2022 Ignatian Hoya Recipient
Emily Deale is from Kensington, Maryland. Before coming to Georgetown Biomedical Graduate Education, Emily earned an undergraduate Classics degree from Tufts University.
Why did you choose Biomedical Graduate Education at Georgetown University?
Though I fulfilled all pre-medicine prerequisites in undergrad, my commitment to my degree in Classics prevented me from more exploring upper-level sciences. I chose to pursue a master’s in Physiology to strengthen my scientific foundations prior to medical school. In this way, I hope to spend more time in medical school focusing on the development of my clinical skills. Georgetown’s commitment to academic rigor, community, diversity, and cura personalis aligns with my personal values and has inspired me to find new ways to exercise my intellectual curiosity.
What do you hope to accomplish here at Georgetown and/or what is your interest in biomedical research or graduate studies?
During my time at Georgetown, I am looking forward to establishing and fostering a supportive and collaborative community among peers, professors, and the larger Georgetown community.
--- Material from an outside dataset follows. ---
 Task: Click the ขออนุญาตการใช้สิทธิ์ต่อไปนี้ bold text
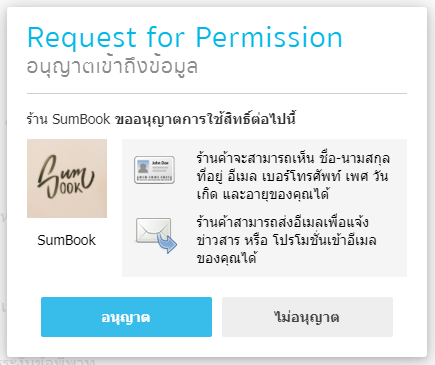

Academically, I hope to fill physiological knowledge gaps that became apparent during my time working as a scribe in a primary care community clinic. Further, I am excited to contextualize the content I learn in class in the clinical and service volunteer rotations that are incorporated into my Biomedical Career Explorations course.
What community service activity has meant the most to you?
Over the pandemic, I felt a sincere lack of engagement with my community. I was doing my best to socially distance myself, but it led to a lack of connection with others. I also began to recognize the numbness I began to feel towards the ceaseless news cycle, which featured new, incomprehensible death tolls daily.
In an attempt to reconnect myself to the narratives of grief I knew were present, I decided to join the In America project. Over the course of the project, I learned so much about engaging with and truly listening to those to whom I did not relate. I am lucky to say I have not lost a loved one to COVID-19, so it was at first difficult to understand the vast amounts of grief felt by so many. As I listened to more and more stories, however, I began to wrap my head around such devastating loss. Over my time at the project, I have had the honor of writing over 300 personalized flags memorializing those who have died from COVID-19. Grievers who did not have the time or means to come to the exhibit themselves submitted entries from across the country.
It was in reading each submission and spending time with each note left for a lost loved one where I felt truly engaged with the narratives of the grieving communities of the nation. Transcribing flags gave me a purpose and allowed me to serve those who I had not met and may never meet. As I forged these private connections with unknown others, I had a chance to truly grapple with humans, the connections they make, and the stories they share.